It’s often been said that Oscar season reflects the broader splendors and dysfunctions of American public life. The Academy of Motion Picture Arts and Sciences’ ideals of scrupulous fair play have been under constant challenge in recent years, on such issues as the promotional pull of A-list stars, the power of big-studio money and negative advertising campaigns designed to undermine the competition.
Now, though, the academy may be committing a blunder of its own making. It recently announced that it would be ditching its current all-mail secret ballot system, and that its more than 5,000 members would be voting through their own computers, starting next year. The academy said the software developed by the San Diego-based computer voting company Everyone Counts would incorporate “multiple layers of security” and “military-grade encryption techniques” to ensure that nothing untoward or underhanded could occur before PricewaterhouseCoopers, its accountancy firm, captured the votes from the Internet ether. Unfortunately, leading computer scientists around the world who have looked at Internet voting systems do not share the academy’s confidence. On the contrary, they say the technology is vulnerable to a variety of cyber attacks — no matter how many layers of encryption there are — and risks producing a fraudulent outcome without anyone necessarily realizing it.

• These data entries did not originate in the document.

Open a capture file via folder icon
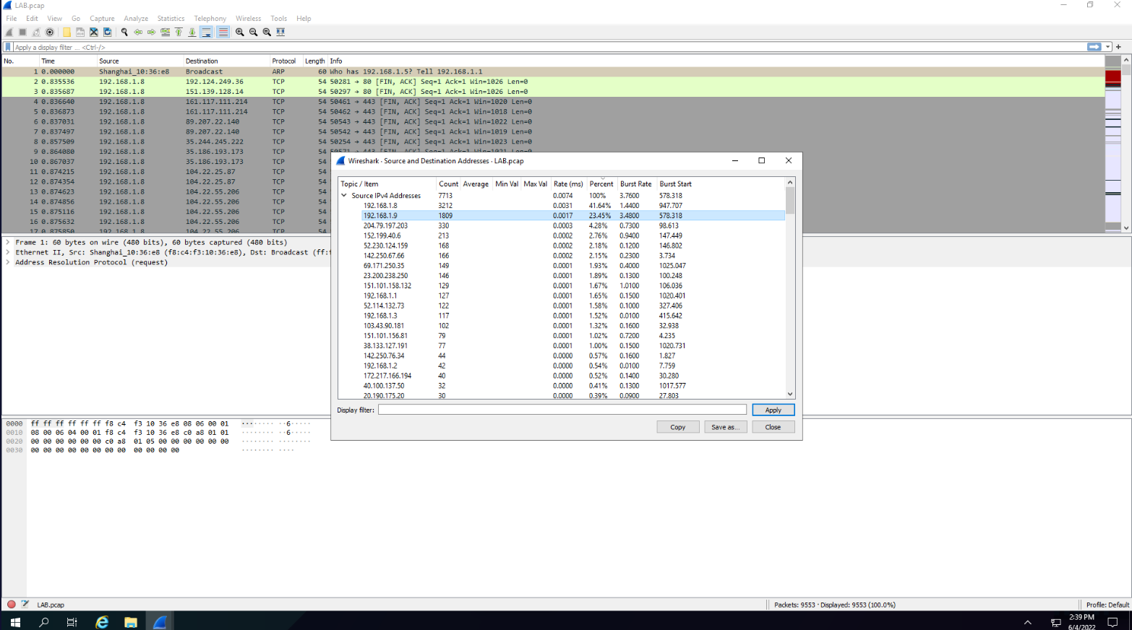This screenshot has height=630, width=1132. point(67,33)
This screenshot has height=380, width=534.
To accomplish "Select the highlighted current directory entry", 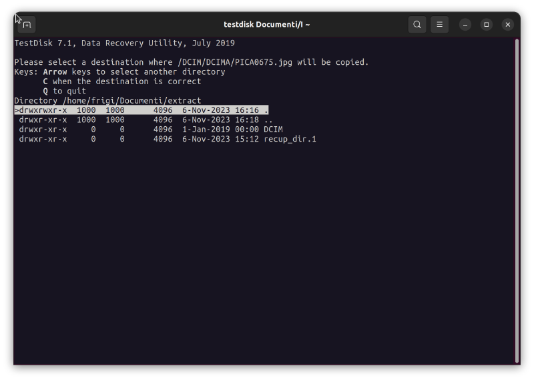I will (142, 110).
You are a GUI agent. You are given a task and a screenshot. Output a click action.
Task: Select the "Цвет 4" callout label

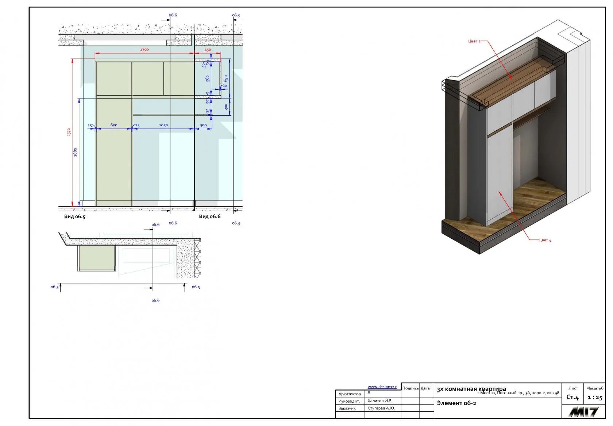pos(545,240)
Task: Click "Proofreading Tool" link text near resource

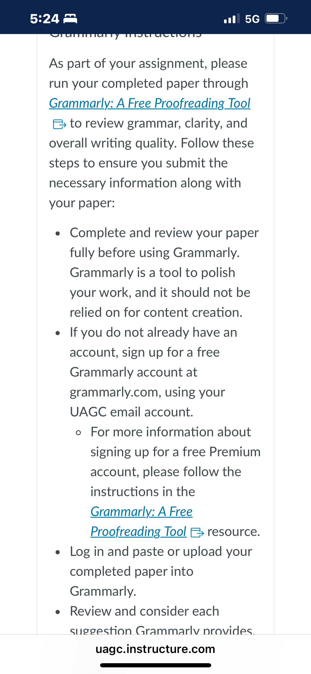Action: pos(138,532)
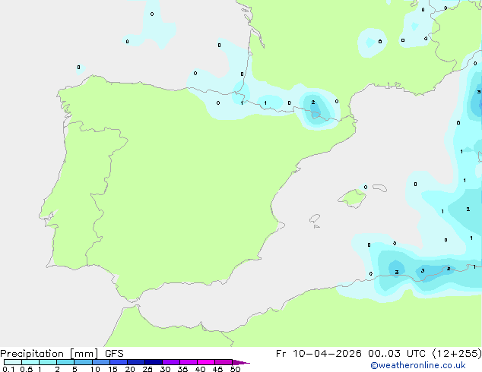
Task: Click the Ibiza island outline
Action: pyautogui.click(x=315, y=219)
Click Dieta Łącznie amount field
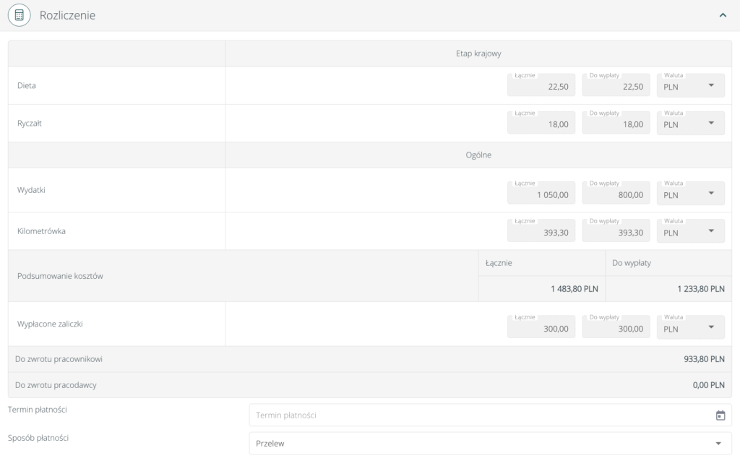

Nothing has demonstrated the danger more starkly, perhaps, than a pilot Internet election in Washington in the fall of 2010, which was comprehensively hacked by a team from the University of Michigan. Election officials had invited the public to test the program, and the team, led by computer scientist J. Alex Halderman, was able not only to change votes undetected but also to see who had voted for whom. Halderman reported seeing attempted hacks from as far away as Iran and China, and took steps to thwart them while election administrators in Washington remained blissfully unaware.
Computer experts on both sides of the Atlantic are unequivocal: There is no known way to have a secret ballot, keeping the voter entirely separate from his or her vote, and also to conduct a meaningful audit ensuring that nothing went awry. David Dill, a computer science professor at Stanford University and the founder of the voting rights group VerifiedVoting.org, said the danger was far more acute when voters use their own computers, which tend to be riddled with malicious software that enables hackers half a world away to manipulate them at will.
“If someone decided to steal the Oscars and snag votes from machines already under their control, it could change the outcome,” Dill explained. And, as goes the academy, so goes the political world. As more and more states disregard the experts and allow Internet voting for overseas and military voters, the risk of foul play in political elections increases.
Four years ago, Dill drafted a statement outlining the dangers of Internet voting — which had just been introduced for the Democratic Party primary season — and got 30 high-profile colleagues to sign it. These included Avi Rubin and Dan Wallach, who led the team in 2003 that exposed deep flaws in the operating software used by Diebold, then one of the leading makers of computer voting terminals. Diebold took a hit to its once-stellar reputation as a maker of ATMs and is no longer in the election software business.